* **INSTRUCTIONS FOR THE TASK**: Print only the lines from the one with "You are a computer-use" through the end of the data, exactly, and please omit pictures.

BEGIN DATA SUPPLIED

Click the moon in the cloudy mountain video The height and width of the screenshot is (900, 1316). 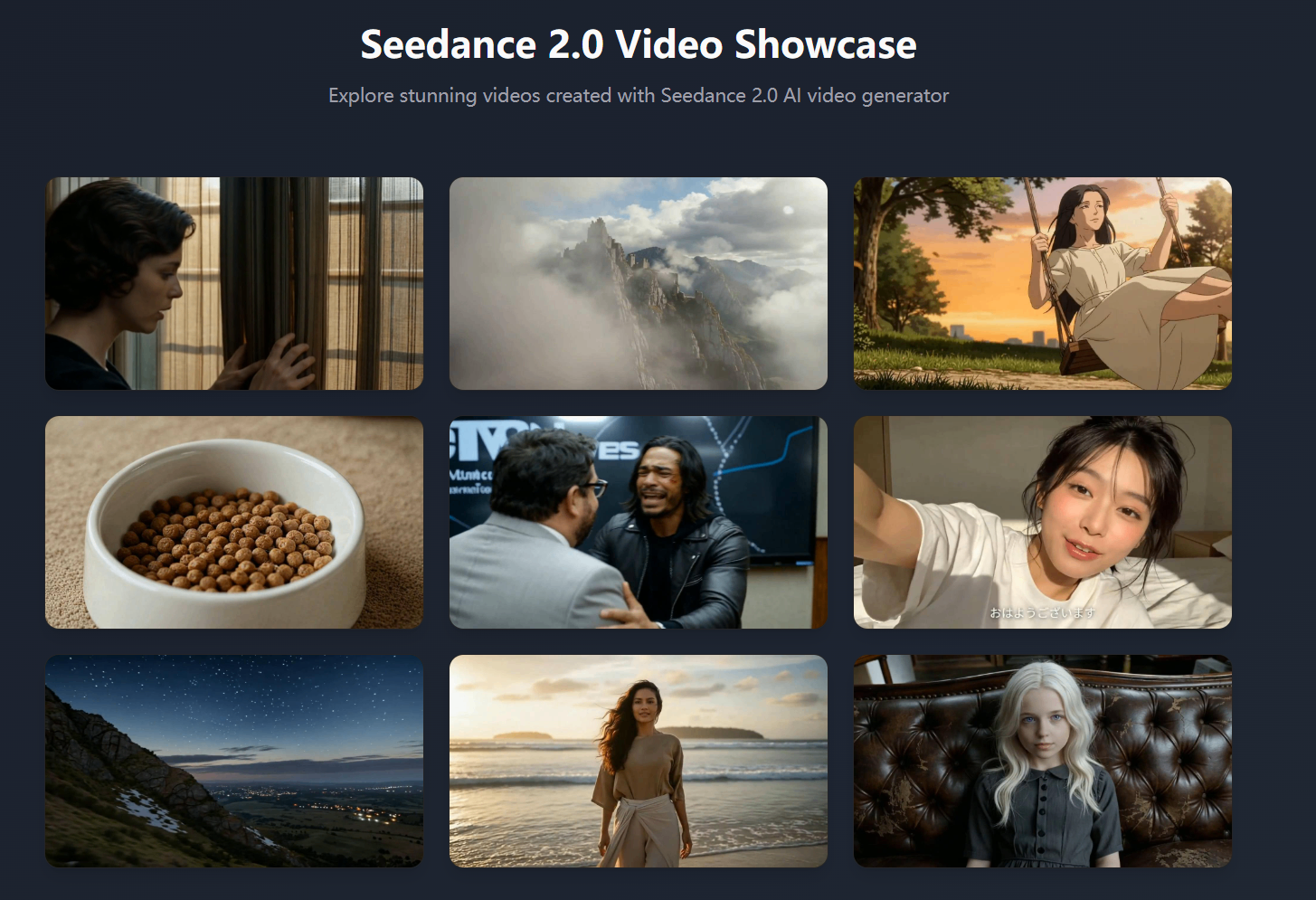[789, 210]
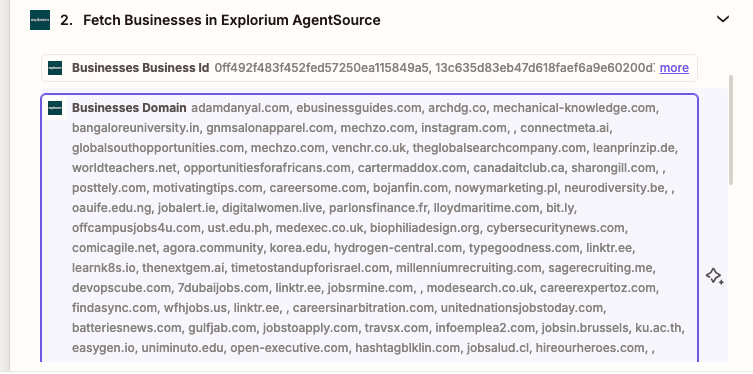Click the bangaloreuniversity.in domain entry

click(137, 128)
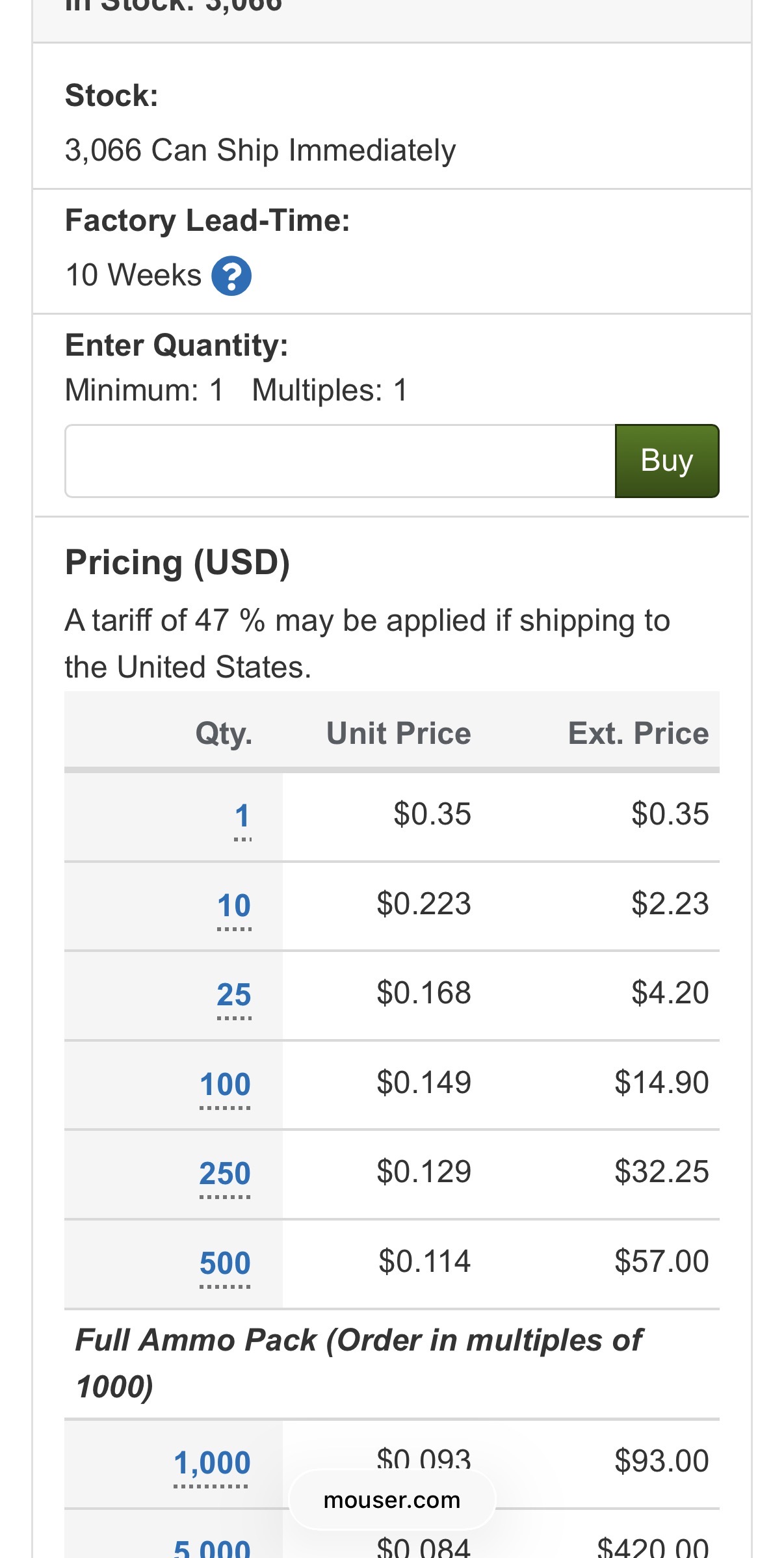Click the 3,066 Can Ship Immediately text
Viewport: 784px width, 1558px height.
tap(260, 150)
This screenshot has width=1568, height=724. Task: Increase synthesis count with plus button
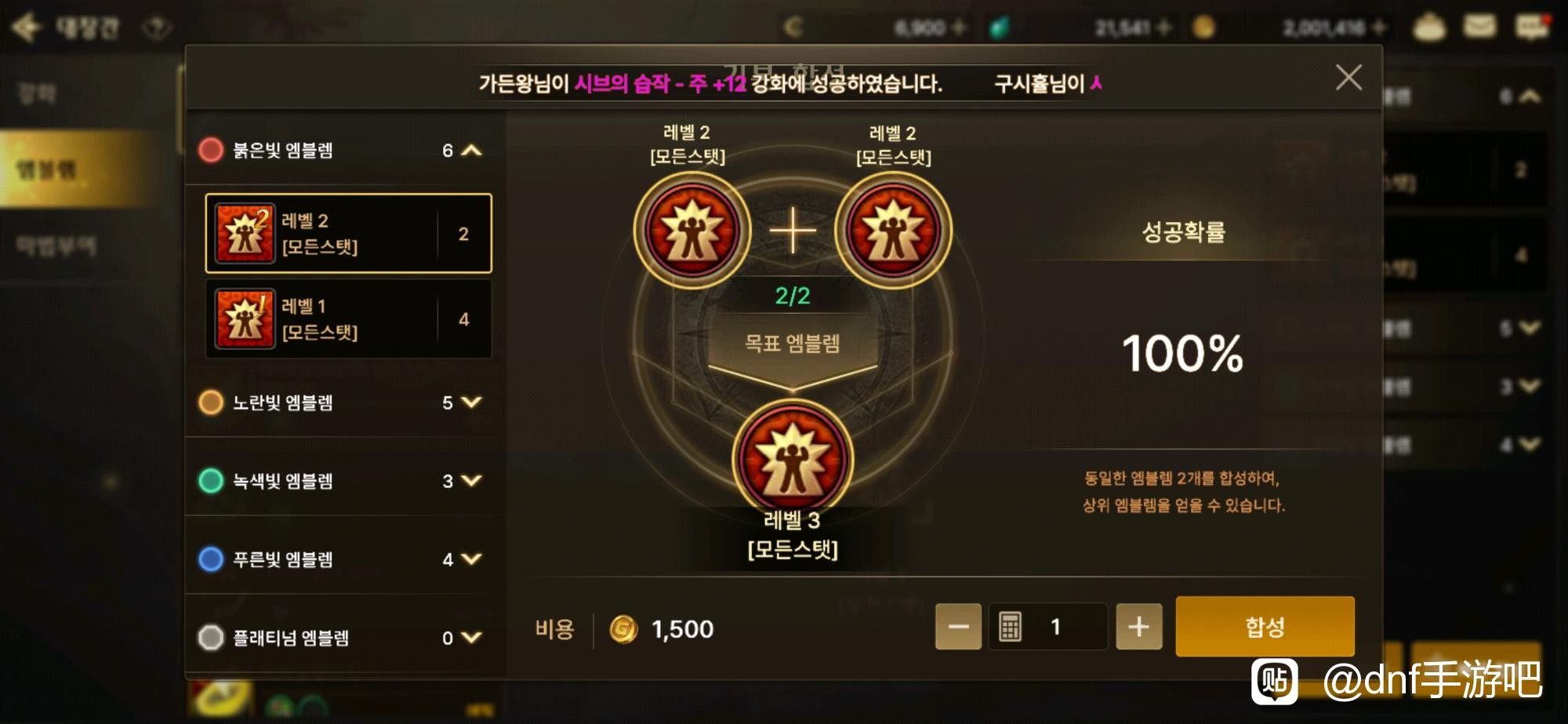[x=1138, y=626]
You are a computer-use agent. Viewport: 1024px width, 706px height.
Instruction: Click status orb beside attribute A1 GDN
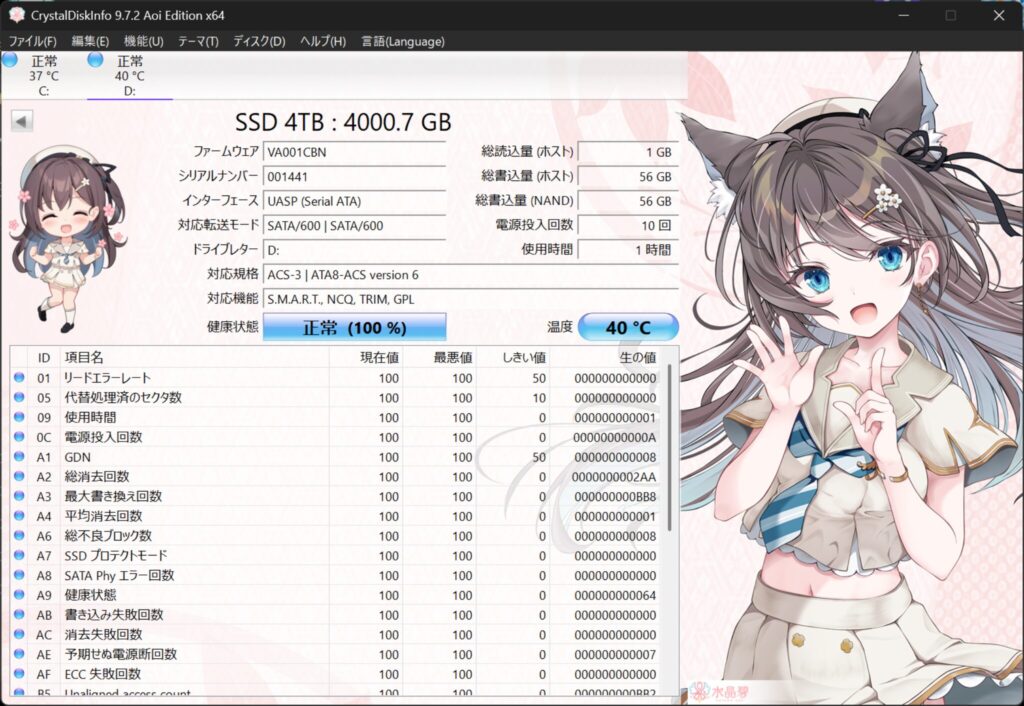pyautogui.click(x=19, y=457)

END DATA SUPPLIED

* **ANSWER TO THE EXERCISE**:
You are a computer-use agent. Viewport: 1024px width, 706px height.
Instruction: Click status orb beside attribute A1 GDN
pyautogui.click(x=19, y=457)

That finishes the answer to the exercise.